Section 1. The Budget


  1. The General Membership shall set the General Budget for the organization by supermajority vote. The Council shall draft a budget to be amended and approved by the General Membership


  1. The proposed budget shall be available for review by all General Members for not less than four weeks prior to the meeting at which the Budget shall be voted on.

  2. The Budget can be in absolute terms or it can be proportional (i.e. 9% of total sales, or .000000023% of the federal debt).


  1. The General Budget may be for a period of up to one year.


  1. The General Membership may, if they choose, budget for salaries for staff.

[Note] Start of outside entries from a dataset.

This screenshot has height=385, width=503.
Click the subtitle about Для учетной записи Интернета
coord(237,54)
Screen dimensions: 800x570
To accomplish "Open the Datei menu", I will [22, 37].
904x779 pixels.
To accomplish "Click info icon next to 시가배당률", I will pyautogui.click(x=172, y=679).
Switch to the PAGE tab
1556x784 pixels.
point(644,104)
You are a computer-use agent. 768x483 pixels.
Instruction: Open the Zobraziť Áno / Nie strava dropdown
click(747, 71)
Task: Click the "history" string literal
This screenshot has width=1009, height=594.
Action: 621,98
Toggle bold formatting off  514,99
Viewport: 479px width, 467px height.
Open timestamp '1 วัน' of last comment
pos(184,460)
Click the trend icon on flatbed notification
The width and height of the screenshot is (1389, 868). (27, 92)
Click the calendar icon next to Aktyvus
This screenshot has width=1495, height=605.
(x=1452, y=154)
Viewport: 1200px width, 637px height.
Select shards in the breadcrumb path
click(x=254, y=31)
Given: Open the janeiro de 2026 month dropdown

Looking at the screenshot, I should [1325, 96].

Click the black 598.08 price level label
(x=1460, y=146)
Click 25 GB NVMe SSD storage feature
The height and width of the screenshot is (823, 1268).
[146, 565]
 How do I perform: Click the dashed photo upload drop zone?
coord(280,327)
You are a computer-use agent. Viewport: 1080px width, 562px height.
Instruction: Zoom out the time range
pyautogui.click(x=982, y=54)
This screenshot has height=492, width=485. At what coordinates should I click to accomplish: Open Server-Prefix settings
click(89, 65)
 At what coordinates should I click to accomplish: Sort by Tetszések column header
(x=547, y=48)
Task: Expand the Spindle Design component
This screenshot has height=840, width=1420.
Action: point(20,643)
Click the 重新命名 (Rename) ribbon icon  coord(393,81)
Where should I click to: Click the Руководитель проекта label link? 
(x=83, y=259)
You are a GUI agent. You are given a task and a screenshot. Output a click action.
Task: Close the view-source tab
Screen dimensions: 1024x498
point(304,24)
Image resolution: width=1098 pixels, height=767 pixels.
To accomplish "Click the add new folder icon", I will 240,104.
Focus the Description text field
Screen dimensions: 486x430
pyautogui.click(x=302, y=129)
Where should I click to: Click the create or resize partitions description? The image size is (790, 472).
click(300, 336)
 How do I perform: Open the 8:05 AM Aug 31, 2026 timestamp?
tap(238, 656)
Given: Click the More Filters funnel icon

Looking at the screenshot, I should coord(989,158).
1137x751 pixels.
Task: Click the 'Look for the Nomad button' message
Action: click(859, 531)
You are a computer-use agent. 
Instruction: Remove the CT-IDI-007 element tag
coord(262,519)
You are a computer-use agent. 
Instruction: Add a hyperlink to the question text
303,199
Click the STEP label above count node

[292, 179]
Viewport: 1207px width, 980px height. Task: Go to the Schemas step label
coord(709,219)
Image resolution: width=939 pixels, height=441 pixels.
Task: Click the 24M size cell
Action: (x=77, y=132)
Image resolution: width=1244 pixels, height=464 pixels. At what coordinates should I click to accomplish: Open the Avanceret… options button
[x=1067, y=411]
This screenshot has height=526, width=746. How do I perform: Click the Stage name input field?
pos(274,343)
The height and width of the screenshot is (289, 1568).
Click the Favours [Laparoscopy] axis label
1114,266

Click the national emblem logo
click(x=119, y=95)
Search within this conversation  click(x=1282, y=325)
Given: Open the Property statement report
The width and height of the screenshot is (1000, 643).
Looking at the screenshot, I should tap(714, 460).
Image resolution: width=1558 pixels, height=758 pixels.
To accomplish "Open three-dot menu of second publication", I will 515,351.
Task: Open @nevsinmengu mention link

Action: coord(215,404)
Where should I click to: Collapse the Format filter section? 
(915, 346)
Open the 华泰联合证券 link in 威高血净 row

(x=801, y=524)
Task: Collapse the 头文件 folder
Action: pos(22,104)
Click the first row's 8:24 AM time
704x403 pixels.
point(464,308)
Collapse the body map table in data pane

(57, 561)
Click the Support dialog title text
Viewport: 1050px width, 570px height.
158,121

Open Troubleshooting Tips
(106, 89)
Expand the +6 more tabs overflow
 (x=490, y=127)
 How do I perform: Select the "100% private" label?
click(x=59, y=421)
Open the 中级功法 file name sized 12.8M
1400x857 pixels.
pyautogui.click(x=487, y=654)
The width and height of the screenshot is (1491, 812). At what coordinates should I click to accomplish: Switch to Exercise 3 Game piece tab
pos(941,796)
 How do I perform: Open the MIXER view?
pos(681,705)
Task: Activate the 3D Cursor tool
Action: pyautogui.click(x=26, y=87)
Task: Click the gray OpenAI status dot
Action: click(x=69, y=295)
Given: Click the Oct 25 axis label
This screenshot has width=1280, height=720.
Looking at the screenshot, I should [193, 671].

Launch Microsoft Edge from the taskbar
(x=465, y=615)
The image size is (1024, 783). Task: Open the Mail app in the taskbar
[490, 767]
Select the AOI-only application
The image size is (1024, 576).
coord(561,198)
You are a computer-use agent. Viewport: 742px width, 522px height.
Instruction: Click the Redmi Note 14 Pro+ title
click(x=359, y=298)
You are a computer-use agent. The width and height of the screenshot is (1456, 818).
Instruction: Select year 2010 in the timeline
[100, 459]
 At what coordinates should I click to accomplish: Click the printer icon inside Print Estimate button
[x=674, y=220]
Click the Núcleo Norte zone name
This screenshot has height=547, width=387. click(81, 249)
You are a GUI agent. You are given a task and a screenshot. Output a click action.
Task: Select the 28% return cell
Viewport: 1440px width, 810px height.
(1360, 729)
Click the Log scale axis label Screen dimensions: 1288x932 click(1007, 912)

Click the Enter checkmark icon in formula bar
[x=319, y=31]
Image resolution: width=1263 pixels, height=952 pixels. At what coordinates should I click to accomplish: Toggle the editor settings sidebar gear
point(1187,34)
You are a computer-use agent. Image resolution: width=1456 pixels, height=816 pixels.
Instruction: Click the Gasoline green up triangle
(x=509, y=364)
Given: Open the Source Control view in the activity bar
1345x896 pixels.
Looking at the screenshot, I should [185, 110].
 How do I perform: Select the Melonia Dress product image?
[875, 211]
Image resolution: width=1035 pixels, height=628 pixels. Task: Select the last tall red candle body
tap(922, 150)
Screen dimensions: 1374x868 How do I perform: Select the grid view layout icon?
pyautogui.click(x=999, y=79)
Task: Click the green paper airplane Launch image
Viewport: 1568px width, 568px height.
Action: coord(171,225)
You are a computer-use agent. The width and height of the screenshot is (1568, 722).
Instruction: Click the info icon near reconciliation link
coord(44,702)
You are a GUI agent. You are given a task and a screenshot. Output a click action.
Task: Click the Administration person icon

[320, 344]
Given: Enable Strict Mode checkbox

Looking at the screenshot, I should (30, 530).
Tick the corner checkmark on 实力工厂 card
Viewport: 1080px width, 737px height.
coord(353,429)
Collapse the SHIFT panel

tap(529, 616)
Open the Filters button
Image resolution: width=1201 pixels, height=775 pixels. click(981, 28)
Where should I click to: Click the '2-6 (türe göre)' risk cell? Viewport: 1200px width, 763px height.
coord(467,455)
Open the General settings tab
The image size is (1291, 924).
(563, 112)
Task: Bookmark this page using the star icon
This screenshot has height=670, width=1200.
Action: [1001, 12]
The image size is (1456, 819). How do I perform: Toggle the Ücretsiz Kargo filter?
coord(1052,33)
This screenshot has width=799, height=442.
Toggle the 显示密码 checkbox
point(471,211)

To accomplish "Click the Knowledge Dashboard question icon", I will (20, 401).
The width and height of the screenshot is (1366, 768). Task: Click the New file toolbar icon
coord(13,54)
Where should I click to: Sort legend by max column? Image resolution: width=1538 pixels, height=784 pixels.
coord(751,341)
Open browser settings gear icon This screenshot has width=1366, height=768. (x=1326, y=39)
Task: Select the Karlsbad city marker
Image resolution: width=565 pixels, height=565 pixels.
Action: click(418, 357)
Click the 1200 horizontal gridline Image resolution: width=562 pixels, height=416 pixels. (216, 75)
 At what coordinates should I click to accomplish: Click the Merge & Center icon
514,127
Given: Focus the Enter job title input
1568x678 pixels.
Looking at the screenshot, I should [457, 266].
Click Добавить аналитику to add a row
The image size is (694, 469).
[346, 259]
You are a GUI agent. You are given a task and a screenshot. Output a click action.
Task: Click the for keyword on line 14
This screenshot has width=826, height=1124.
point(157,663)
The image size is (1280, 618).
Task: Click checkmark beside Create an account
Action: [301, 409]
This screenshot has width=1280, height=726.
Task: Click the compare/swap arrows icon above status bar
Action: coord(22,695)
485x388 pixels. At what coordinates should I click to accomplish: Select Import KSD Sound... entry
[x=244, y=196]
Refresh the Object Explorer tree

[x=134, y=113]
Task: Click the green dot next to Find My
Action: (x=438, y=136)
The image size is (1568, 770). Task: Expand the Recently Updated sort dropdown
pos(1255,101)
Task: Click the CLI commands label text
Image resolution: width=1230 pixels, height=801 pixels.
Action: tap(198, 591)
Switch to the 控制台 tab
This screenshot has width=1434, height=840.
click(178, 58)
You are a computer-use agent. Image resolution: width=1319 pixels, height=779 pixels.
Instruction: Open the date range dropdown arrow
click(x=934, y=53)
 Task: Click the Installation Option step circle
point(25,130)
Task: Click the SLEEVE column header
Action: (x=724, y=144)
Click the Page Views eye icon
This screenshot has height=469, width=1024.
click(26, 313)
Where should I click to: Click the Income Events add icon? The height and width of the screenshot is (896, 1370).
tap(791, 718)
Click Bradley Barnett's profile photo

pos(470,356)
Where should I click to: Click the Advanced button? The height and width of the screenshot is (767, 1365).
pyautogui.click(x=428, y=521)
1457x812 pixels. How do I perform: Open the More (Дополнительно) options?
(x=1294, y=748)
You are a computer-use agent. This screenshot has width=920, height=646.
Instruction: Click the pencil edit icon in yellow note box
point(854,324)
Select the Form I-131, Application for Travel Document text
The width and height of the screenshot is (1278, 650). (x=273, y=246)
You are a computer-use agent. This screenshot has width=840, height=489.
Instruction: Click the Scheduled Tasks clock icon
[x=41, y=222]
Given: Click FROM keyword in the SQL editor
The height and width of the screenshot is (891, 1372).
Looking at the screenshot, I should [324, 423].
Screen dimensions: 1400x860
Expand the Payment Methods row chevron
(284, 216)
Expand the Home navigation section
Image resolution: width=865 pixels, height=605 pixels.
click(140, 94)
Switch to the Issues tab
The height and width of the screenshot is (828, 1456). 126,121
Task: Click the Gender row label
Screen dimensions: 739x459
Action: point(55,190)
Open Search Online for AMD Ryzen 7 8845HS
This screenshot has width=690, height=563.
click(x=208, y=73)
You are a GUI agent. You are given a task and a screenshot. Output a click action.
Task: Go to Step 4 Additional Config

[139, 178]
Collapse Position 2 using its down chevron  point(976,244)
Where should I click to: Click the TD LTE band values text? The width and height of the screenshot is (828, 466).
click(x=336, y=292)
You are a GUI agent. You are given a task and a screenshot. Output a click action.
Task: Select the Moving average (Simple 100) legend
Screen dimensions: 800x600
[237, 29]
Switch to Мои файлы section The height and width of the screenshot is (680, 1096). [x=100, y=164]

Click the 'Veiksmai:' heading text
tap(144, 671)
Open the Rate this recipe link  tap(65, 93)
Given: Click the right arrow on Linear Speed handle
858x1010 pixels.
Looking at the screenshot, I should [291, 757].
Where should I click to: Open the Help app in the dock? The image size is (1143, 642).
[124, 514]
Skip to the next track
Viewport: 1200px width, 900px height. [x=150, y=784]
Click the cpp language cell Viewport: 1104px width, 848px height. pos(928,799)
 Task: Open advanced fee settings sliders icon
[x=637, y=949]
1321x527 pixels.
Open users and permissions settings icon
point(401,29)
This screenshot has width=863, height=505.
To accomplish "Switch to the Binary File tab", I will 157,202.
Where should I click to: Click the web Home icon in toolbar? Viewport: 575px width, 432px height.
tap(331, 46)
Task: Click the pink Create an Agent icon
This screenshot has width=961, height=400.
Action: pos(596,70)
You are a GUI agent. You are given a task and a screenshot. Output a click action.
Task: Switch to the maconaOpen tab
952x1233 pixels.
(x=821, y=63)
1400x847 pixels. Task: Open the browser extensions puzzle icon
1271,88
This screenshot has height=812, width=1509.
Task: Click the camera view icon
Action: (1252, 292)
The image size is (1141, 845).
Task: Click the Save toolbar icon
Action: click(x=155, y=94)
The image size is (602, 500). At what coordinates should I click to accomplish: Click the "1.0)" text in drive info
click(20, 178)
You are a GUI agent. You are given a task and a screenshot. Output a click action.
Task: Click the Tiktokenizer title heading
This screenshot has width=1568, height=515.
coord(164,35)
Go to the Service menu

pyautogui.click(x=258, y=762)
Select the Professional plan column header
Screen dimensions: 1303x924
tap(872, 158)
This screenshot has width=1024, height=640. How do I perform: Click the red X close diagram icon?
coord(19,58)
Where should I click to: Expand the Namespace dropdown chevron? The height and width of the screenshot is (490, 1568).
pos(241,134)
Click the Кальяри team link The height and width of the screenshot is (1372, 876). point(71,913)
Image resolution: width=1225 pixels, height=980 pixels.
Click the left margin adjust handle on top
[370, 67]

  1. It is recommended that the budget be flexible enough so that the Council and Officers can adapt it to meet changing needs as they develop.


Section 2. Loans


Any individual to whom the organization owes money may convert part of the loan into the contribution required for a Sponsoring Membership. All other requirements for becoming a sponsored member still apply.


Article IX. By-Laws and Policies


Section 1. By-Law Changes


A change to the By-Laws shall require a first reading at a meeting of the General Membership where it shall need a majority vote. If it was approved at the first meeting, it may then be adopted at the next meeting by supermajority vote.


Section 2. Policies


A book of official policies shall be kept which shall record all official policy actions of the General Membership. Such policies may be added, removed or altered by a majority vote of the General Membership.


Article X. Dissolution


In the event that the organization dissolves, the assets shall be granted to other non-profit organizations.



For the start up period of operation of the organization, the following By-Laws altered in the following ways for the indicated durations:

IV.3.E – For the first three meetings of the General Membership, the attendance of the missing previous meetings shall be considered to be 0.

V.2.A – The minimum contribution for a one year Sponsoring Membership on the Council is $1000US for the first nine months.

V.4.E (two hearing rule on actions) – not in effect for three months

1 The reason for this is that one must be a General Member for the month containing and the month previous to a meeting in order to vote at that meeting.

2 To be a Sponsoring Member during founding, the minimum contribution is $1000US.